# Information given
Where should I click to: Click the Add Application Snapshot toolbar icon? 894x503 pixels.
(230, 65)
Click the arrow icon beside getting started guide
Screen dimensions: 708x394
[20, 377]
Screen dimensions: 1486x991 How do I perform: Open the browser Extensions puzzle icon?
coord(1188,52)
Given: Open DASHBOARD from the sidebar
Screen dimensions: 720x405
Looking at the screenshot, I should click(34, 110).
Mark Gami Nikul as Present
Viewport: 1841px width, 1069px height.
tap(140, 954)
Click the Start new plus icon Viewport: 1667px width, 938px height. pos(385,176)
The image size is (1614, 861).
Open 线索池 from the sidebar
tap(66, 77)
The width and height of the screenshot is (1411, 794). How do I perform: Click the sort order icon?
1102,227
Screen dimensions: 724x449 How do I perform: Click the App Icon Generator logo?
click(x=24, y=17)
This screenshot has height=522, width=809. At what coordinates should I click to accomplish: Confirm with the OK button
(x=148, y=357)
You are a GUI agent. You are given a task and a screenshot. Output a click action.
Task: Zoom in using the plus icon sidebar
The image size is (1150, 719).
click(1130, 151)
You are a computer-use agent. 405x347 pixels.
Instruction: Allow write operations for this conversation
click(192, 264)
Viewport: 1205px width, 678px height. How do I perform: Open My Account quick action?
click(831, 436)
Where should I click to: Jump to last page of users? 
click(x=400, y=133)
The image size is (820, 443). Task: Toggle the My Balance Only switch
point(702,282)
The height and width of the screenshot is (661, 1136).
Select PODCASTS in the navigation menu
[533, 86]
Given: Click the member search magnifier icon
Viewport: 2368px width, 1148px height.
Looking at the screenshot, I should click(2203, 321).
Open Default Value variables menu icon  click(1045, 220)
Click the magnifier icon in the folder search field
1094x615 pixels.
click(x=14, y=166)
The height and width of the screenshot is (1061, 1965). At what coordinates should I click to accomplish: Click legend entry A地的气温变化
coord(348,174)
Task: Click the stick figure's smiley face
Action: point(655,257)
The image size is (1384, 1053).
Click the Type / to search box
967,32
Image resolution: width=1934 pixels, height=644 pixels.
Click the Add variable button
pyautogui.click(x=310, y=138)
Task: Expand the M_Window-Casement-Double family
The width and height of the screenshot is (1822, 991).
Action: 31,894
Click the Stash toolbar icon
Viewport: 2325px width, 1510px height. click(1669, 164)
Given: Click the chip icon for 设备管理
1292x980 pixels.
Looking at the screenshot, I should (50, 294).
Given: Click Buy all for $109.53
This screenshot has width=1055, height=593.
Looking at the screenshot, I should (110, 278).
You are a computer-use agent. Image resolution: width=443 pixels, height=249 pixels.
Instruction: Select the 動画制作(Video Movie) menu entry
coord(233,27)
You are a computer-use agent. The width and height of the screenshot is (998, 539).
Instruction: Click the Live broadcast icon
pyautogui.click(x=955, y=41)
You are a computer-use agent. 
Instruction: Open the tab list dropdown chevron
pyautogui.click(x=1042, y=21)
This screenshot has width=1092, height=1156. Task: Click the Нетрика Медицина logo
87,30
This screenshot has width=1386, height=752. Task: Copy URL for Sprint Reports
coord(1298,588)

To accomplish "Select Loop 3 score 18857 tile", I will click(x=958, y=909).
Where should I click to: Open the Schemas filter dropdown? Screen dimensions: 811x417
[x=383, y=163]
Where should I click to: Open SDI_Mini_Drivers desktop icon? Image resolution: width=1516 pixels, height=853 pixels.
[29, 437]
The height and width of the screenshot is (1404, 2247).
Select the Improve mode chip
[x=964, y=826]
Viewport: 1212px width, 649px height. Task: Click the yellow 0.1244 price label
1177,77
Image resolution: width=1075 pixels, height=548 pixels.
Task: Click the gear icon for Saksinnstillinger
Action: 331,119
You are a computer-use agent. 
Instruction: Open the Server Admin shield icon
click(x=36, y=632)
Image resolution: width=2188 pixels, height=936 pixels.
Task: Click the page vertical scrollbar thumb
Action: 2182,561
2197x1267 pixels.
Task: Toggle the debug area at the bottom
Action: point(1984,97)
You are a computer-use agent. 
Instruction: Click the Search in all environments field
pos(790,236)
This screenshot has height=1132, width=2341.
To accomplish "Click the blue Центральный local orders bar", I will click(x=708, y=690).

# Instructions to follow
Give each line of the records above again, unchanged.

# Task solution
Where should I click to: Click the Add Application Snapshot toolbar icon? 894x503 pixels.
(230, 65)
Click the arrow icon beside getting started guide
Screen dimensions: 708x394
[20, 377]
Screen dimensions: 1486x991 How do I perform: Open the browser Extensions puzzle icon?
coord(1188,52)
Given: Open DASHBOARD from the sidebar
Screen dimensions: 720x405
Looking at the screenshot, I should click(34, 110).
Mark Gami Nikul as Present
Viewport: 1841px width, 1069px height.
tap(140, 954)
Click the Start new plus icon Viewport: 1667px width, 938px height. pos(385,176)
The image size is (1614, 861).
Open 线索池 from the sidebar
tap(66, 77)
The width and height of the screenshot is (1411, 794). How do I perform: Click the sort order icon?
1102,227
Screen dimensions: 724x449 How do I perform: Click the App Icon Generator logo?
click(x=24, y=17)
This screenshot has height=522, width=809. At what coordinates should I click to accomplish: Confirm with the OK button
(x=148, y=357)
You are a GUI agent. You are given a task and a screenshot. Output a click action.
Task: Zoom in using the plus icon sidebar
The image size is (1150, 719).
click(1130, 151)
You are a computer-use agent. 405x347 pixels.
Instruction: Allow write operations for this conversation
click(192, 264)
Viewport: 1205px width, 678px height. How do I perform: Open My Account quick action?
click(831, 436)
Where should I click to: Jump to last page of users? 
click(x=400, y=133)
The image size is (820, 443). Task: Toggle the My Balance Only switch
point(702,282)
The height and width of the screenshot is (661, 1136).
Select PODCASTS in the navigation menu
[533, 86]
Given: Click the member search magnifier icon
Viewport: 2368px width, 1148px height.
Looking at the screenshot, I should click(2203, 321).
Open Default Value variables menu icon  click(1045, 220)
Click the magnifier icon in the folder search field
1094x615 pixels.
click(x=14, y=166)
The height and width of the screenshot is (1061, 1965). At what coordinates should I click to accomplish: Click legend entry A地的气温变化
coord(348,174)
Task: Click the stick figure's smiley face
Action: point(655,257)
The image size is (1384, 1053).
Click the Type / to search box
967,32
Image resolution: width=1934 pixels, height=644 pixels.
Click the Add variable button
pyautogui.click(x=310, y=138)
Task: Expand the M_Window-Casement-Double family
The width and height of the screenshot is (1822, 991).
Action: 31,894
Click the Stash toolbar icon
Viewport: 2325px width, 1510px height. click(1669, 164)
Given: Click the chip icon for 设备管理
1292x980 pixels.
Looking at the screenshot, I should (50, 294).
Given: Click Buy all for $109.53
This screenshot has width=1055, height=593.
Looking at the screenshot, I should (110, 278).
You are a computer-use agent. Image resolution: width=443 pixels, height=249 pixels.
Instruction: Select the 動画制作(Video Movie) menu entry
coord(233,27)
You are a computer-use agent. The width and height of the screenshot is (998, 539).
Instruction: Click the Live broadcast icon
pyautogui.click(x=955, y=41)
You are a computer-use agent. 
Instruction: Open the tab list dropdown chevron
pyautogui.click(x=1042, y=21)
This screenshot has width=1092, height=1156. Task: Click the Нетрика Медицина logo
87,30
This screenshot has width=1386, height=752. Task: Copy URL for Sprint Reports
coord(1298,588)

To accomplish "Select Loop 3 score 18857 tile", I will click(x=958, y=909).
Where should I click to: Open the Schemas filter dropdown? Screen dimensions: 811x417
[x=383, y=163]
Where should I click to: Open SDI_Mini_Drivers desktop icon? Image resolution: width=1516 pixels, height=853 pixels.
[29, 437]
The height and width of the screenshot is (1404, 2247).
Select the Improve mode chip
[x=964, y=826]
Viewport: 1212px width, 649px height. Task: Click the yellow 0.1244 price label
1177,77
Image resolution: width=1075 pixels, height=548 pixels.
Task: Click the gear icon for Saksinnstillinger
Action: 331,119
You are a computer-use agent. 
Instruction: Open the Server Admin shield icon
click(x=36, y=632)
Image resolution: width=2188 pixels, height=936 pixels.
Task: Click the page vertical scrollbar thumb
Action: 2182,561
2197x1267 pixels.
Task: Toggle the debug area at the bottom
Action: point(1984,97)
You are a computer-use agent. 
Instruction: Click the Search in all environments field
pos(790,236)
This screenshot has height=1132, width=2341.
To accomplish "Click the blue Центральный local orders bar", I will click(x=708, y=690).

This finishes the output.